Правда, Гленна знала: привыкнуть к весу вышитого серебром наряда принцессе было не так просто. Она уже посылала служанку к местному травнику за мазью, которую следовала втирать в плечи и шею, чтобы те не так сильно ныли к ночи.

Со стены замка было видно и место торжества. Холм в отдалении, странное место, где не росли деревья, за то на самой его вершине лежали большие валуны, должен был стать местом главного торжества. Два десятка работников строили навесы, деревянные арки и опоры для свадебных шатров. Когда Онора выразила желание посетить место стройки — ей отказали, объяснив это тем, что местные считали подобный визит невесты на место основного обряда плохой приметой. Это не понравилось ни Оноре, ни Гленне. Принцессе потому, что она не терпела любого сомнения в своём авторитете. Она едва сдерживала злость, когда отвечала лорду Хойту. Хотя Гленна знала, что она прислушается к его словам: с мнением народа нужно было считаться, по крайней мере пока Онора не станет королевой окончательно.

Гленне же это не понравилось по другой причине. Она не слышала ни от кого о подобной примете, хотя кухонные девки, цветочницы и те, что чистили жаровни в замке болтали о свадебных приметах без умолку. Уверенные, что Гленна плохо понимает их язык, местные женщины не особо старались следить за тем, что именно обсуждают. Это было не единственное, что показалось девушке странным.

Однажды в замок пригласили слепого старика, в бороду которого были вплетены птичьи перья, мелкие дубовые веточки и серебряные обереги. Стоило лишь Гленне взглянуть на него — холод побежал по спине, а горло сдавило от дурного предчувствия.

— Этот человек произнесёт слова благословения и начертает несколько знаков на теле принцессы, чтобы та была плодородной, — объяснил лорд Хойт.

Брови Оноры взлетели высоко. Не отличавшаяся суеверностью девушка не понимала смысла подобного обряда, но согласилась: ей нужно было соблюсти все местные традиции, чтобы никто не усомнился в законности уз брака, связывающих её с королём.

Старец бросил в жаровню дурнопахнущие травы, а краска цвета крови, которой он рисовал на груди, шее и лице Оноры угловатые некрасивые символы, вызывала у Гленны неприятие. С трудом от брезгливой гримасы сдерживалась и Онора. Никто этого не заметил, но служанка знавшая принцессу с детства распознала признаки этой борьбы.

— Надеюсь, это можно смыть? — спросила Онора недовольным тоном сразу же, когда старик закончил песнопения.

— Можно, — ответил с улыбкой Хойт прежде, чем покинуть комнату вслед за служанками, ведшими под обе руки старика.
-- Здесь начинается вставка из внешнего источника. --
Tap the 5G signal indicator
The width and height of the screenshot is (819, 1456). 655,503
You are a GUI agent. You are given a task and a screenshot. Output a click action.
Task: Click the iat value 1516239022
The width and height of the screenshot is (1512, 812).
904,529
Краска смывалась с нежной кожи принцессы неохотно. Её потёки стекали с лица и шеи, касаясь ключиц, меж которыми был нарисован ещё один знак, самый крупный и яркий.

Онора в нетерпении сама взяла тряпицу, оттирая кожу там.

— Отвратительно, — говорила она, — что за мерзкий обычай, позволяющий старику касаться будущей королевы грязными пальцами.

Гленна понимала негодование Оноры, но в ней ещё зрело и другое чувство, куда более глубокое, чем простая брезгливость. Она помогала принцессе смыть алую краску и уговаривала себя, что знаки были лишь частью свадебного обряда и не несли никакого зловещего смысла.

* * *

Церковный обряд, совершённый христианским священником, проводился утром, при свете белого дня. Другой же, тот, что, как говорили, был привычнее местным жителям должен был свершиться под оком полной луны на следующую ночь.

Из-за того, что старые боги и новый единый Бог в этих землях ныне почитались чуть ли не как равные, Тибальд и Онора, играли свою свадьбу трижды.

Они поклялись друг другу в верности у христианского алтаря. Затем, под руку прошествовали в рощу, где у самого большого дуба, украшенного пёстрыми лоскутами ткани, собрался простой люд. Там они повторили свои клятвы, но уже не перед лицом единого нового Бога, а призывая духов пращуров обратить на них свои взоры с той стороны.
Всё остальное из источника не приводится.